Pope Francis’ Encyclical Laudato Si is a worldwide wake up call to help humanity understand the destruction that man is rendering to the environment and his fellow man. While addressing the environment directly, the document’s scope is broader in many ways as it looks at not only man’s effect on the environment, but also the many philosophical, theological, and cultural causes that threaten the relationships of man to nature and man to each other in various circumstances.
This document is in many ways the epitome of Pope Francis. It is an unexpected topic. It presents Gospel truths. And, it provides a challenge for every believer (and non-believers too).
Similar to Evangelii Gaudium, Pope Francis’ first Apostolic Exhortation, Laudato Si is also a lengthy document – almost 42,000 words (In comparison, this blog post is 3,500 words if you read it all). Given the size of this Encyclical and this summary, I would like to make it easy for you to learn about the document no matter how little time you have.
I’ve separated the blog post into different sections below:
If you have 2 minutes to learn about the document, read the General Summary.
If you have 10 minutes, read the General Summary and Table of Contents.

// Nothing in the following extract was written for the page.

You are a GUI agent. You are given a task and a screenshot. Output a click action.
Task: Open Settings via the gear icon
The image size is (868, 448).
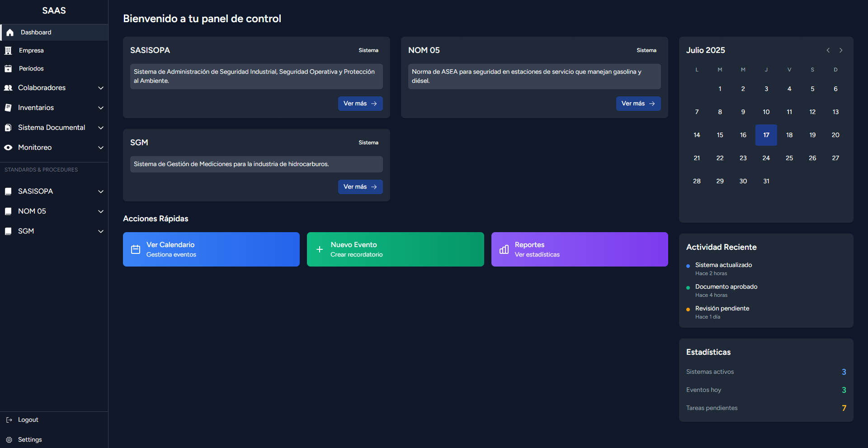[9, 440]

This will give you a great starting point in understanding the message Laudato Si.
If you want to learn even more about the document, check out the list of quotes on the main themes as well as various topics and quotes that are easy to share on social media.
As always, the best option is to read the document yourself (Web version | PDF). I know this isn’t always possible or realistic, especially the day of the release. The summary I provide below is by no means exhaustive (or perfect, I might add).
Note: I will accompany quotes with a number (e.g. #134). These numbers signify paragraph numbers on the document, not page numbers.
General Summary (in 2 minutes)
Laudato Si is Pope Francis’ Encyclical on the environment or more formally – On Care for Our Common Home. Laudato Si means “Praise be to you” which is the first line of a canticle by St. Francis that praises God with all of his creation.
From the outset, Pope Francis states the goal of the document: “In this Encyclical, I would like to enter into dialogue with all people about our common home” (#3).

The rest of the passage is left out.